Exercise goal: Transcribe only the lines from the one containing "992x558 pixels. At" through the final line of the entries below, exactly, and exclude the pictures.

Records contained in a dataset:
=== Begin Enclosure ===

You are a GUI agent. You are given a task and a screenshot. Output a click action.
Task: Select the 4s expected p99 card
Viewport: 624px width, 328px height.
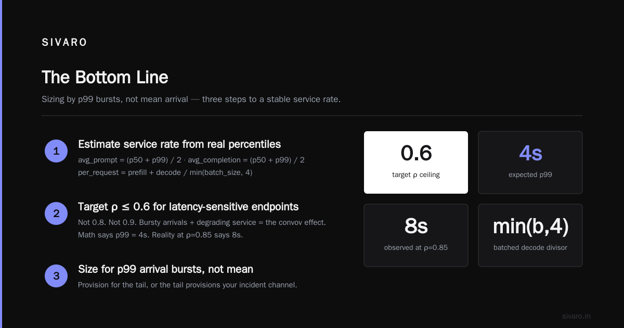point(530,162)
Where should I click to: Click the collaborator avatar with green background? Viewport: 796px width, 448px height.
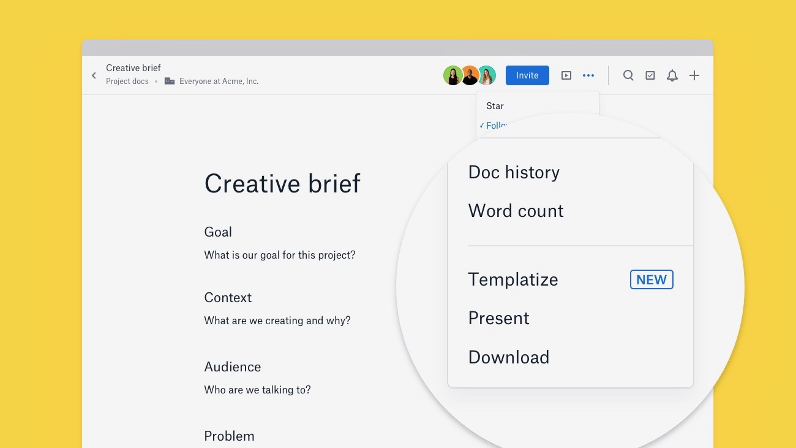(x=452, y=75)
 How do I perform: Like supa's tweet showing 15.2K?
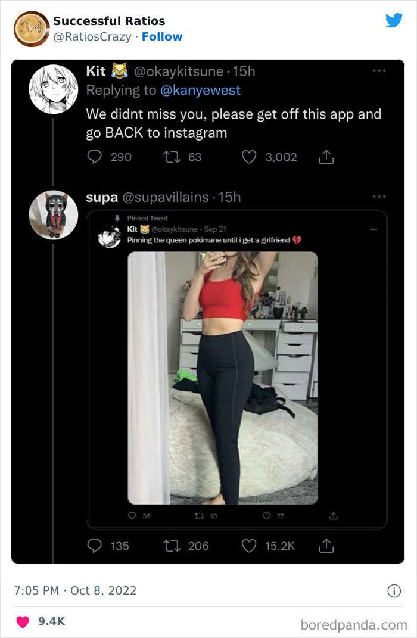coord(249,546)
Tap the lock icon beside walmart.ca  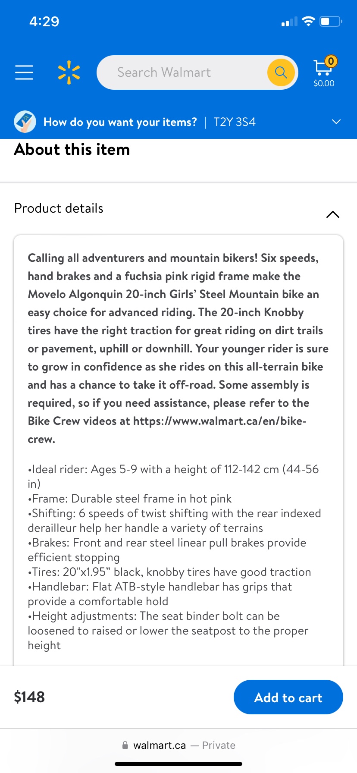tap(125, 745)
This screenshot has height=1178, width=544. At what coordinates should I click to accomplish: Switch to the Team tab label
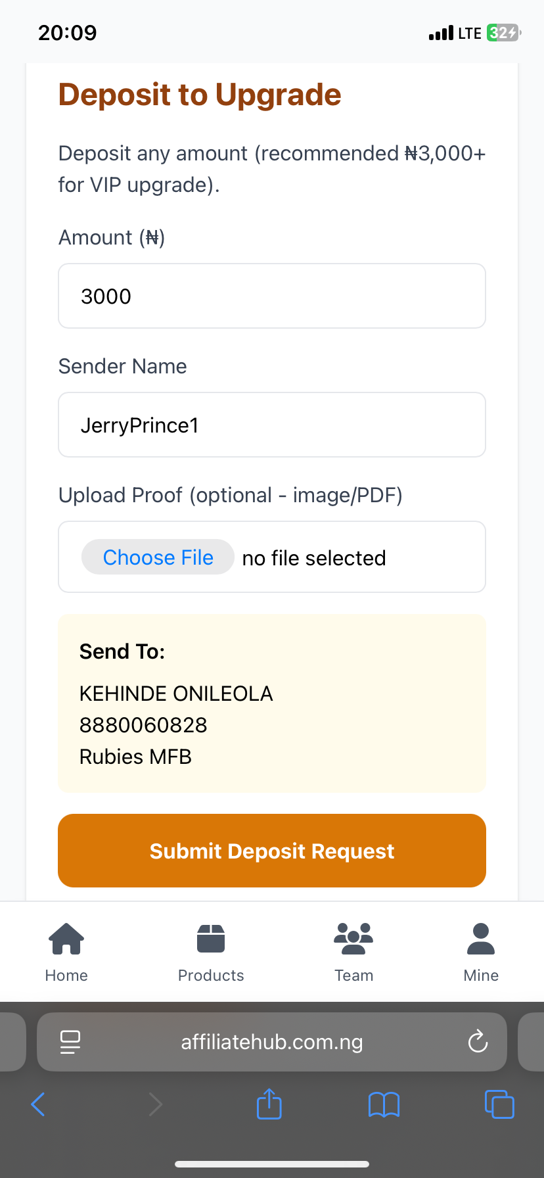[x=353, y=976]
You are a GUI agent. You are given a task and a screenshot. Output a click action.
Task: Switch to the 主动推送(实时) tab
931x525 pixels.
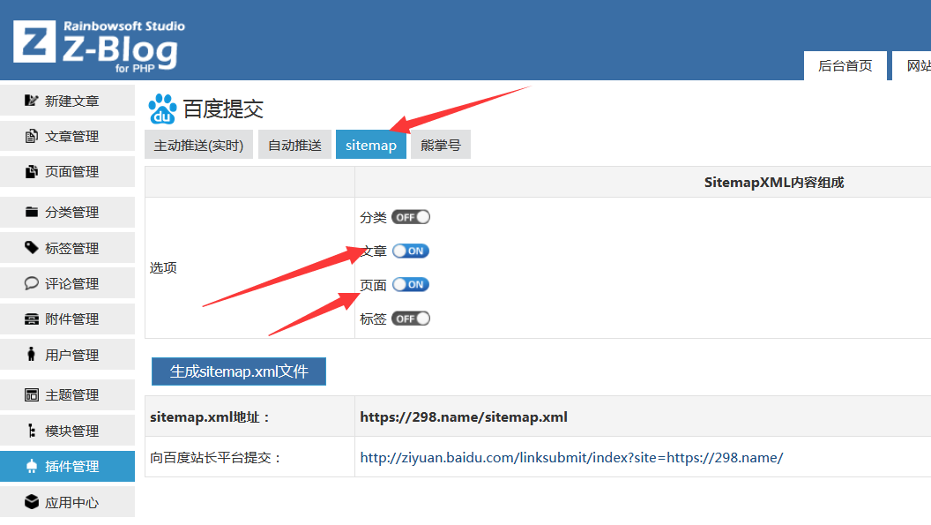click(198, 145)
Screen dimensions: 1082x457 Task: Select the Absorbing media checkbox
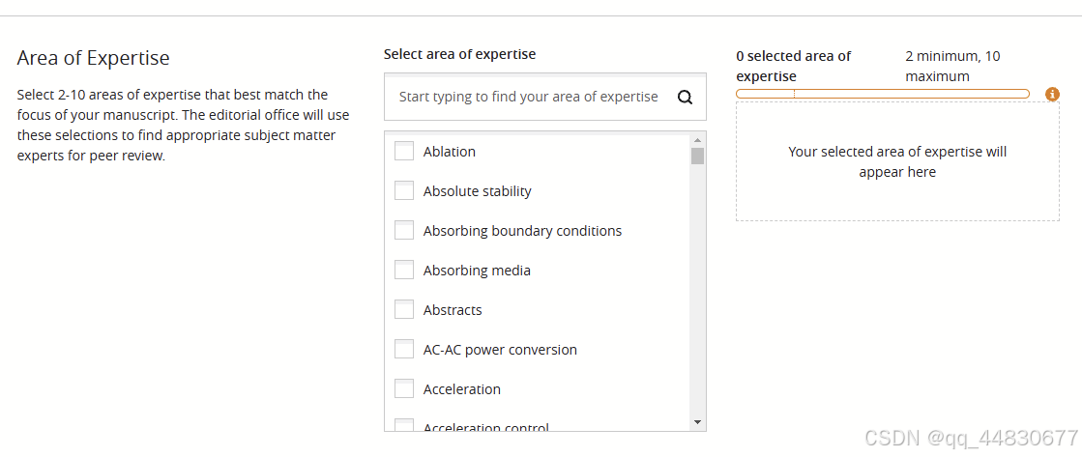click(404, 271)
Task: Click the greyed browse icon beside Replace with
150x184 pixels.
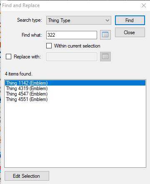Action: click(105, 57)
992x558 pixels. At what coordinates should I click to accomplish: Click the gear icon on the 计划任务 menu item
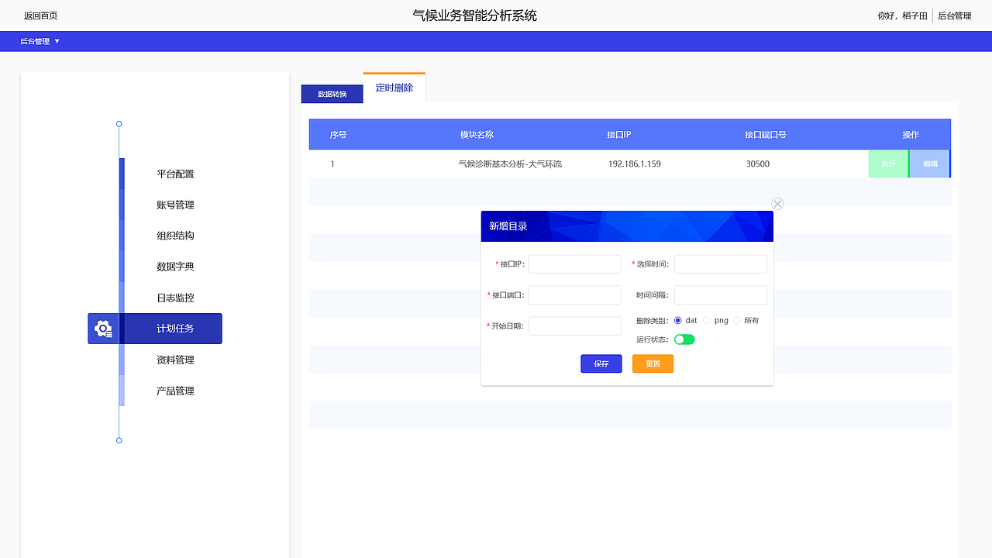tap(103, 328)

=== End Enclosure ===

Solution to this task:
992x558 pixels. At what coordinates should I click to accomplish: Click the gear icon on the 计划任务 menu item
tap(103, 328)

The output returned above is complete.